--- Your instructions ---
The string "computer" may appear in lines of the listing. Report each line where it does.

━━━━━━━━

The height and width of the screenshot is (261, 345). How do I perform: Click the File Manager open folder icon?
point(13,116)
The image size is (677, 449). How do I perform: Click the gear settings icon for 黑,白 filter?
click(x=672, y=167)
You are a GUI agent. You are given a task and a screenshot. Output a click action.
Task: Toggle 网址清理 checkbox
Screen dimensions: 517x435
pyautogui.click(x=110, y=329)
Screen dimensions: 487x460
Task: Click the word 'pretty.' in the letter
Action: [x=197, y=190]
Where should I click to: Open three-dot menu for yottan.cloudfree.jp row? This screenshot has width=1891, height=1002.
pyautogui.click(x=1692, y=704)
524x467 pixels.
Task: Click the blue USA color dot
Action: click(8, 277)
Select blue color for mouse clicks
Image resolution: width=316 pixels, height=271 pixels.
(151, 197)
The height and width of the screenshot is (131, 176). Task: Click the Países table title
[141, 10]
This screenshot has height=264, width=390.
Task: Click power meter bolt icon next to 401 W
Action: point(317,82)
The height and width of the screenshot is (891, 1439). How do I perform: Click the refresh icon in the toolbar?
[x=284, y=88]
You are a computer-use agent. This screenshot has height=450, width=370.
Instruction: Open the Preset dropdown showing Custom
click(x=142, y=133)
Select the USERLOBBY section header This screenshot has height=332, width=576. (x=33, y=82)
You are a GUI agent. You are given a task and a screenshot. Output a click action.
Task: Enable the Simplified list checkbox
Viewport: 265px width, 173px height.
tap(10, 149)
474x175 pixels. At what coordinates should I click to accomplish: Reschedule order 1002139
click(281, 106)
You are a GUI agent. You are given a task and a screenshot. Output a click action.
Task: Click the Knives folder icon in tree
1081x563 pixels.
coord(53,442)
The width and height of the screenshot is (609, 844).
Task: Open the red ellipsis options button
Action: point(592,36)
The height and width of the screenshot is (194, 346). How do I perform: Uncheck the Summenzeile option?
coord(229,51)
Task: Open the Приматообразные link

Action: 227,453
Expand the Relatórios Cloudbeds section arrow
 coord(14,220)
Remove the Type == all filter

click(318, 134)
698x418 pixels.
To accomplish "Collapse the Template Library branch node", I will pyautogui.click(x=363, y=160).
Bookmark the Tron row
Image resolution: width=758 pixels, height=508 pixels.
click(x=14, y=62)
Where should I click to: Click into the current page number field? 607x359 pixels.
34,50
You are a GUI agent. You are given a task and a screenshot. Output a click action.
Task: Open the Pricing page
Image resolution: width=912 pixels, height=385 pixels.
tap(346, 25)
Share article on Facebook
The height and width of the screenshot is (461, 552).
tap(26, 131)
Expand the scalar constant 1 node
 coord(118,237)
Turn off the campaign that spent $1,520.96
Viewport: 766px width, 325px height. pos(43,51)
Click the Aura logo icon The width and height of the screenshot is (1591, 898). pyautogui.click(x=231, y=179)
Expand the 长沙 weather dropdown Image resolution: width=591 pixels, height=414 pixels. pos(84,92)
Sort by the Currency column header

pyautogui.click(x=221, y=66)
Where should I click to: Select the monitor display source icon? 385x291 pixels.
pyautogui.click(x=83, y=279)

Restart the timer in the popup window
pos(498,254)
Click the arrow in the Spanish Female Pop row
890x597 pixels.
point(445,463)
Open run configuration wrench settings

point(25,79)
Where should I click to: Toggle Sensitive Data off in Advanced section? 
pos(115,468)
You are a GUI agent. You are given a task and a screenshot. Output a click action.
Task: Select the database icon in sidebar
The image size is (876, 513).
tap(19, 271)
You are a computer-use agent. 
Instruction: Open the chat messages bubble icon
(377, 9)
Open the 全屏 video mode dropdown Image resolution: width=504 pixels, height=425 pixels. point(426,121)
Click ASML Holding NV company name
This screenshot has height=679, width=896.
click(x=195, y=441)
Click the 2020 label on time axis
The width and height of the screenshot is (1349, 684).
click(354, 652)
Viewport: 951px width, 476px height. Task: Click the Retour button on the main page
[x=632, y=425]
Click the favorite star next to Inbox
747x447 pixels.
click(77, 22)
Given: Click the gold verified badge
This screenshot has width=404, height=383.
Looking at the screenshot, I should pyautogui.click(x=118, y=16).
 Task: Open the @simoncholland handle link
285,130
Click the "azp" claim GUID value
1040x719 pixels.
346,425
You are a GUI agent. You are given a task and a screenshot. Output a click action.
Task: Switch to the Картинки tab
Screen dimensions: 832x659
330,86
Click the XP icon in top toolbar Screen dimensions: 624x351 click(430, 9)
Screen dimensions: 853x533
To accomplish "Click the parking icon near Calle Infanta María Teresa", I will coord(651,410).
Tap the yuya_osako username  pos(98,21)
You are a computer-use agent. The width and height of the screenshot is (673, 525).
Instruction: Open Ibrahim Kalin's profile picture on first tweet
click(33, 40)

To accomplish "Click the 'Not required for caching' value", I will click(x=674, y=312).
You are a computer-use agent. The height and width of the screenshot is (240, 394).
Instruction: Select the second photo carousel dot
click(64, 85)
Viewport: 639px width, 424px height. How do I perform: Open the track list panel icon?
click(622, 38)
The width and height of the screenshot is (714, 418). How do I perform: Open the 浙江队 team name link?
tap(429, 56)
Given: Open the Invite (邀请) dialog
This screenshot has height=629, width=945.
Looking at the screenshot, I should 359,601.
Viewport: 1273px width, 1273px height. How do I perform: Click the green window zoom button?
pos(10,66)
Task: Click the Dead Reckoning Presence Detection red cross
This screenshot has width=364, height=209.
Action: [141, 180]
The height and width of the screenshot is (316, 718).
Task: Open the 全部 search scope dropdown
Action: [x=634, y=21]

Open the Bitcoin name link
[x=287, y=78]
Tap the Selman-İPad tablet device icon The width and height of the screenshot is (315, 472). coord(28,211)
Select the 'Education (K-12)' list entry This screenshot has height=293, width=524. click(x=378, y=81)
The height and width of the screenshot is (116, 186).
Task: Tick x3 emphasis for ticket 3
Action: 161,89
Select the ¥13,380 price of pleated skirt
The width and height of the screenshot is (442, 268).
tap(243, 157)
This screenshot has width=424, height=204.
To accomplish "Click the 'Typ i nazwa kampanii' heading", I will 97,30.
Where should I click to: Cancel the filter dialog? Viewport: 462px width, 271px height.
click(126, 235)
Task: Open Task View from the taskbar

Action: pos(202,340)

━━━━━━━━

--- Written answer ---
You are a computer-use agent. This screenshot has height=450, width=370.
You are a computer-use agent. 
You are a computer-use agent. The width and height of the screenshot is (673, 525).
You are a computer-use agent. The height and width of the screenshot is (240, 394).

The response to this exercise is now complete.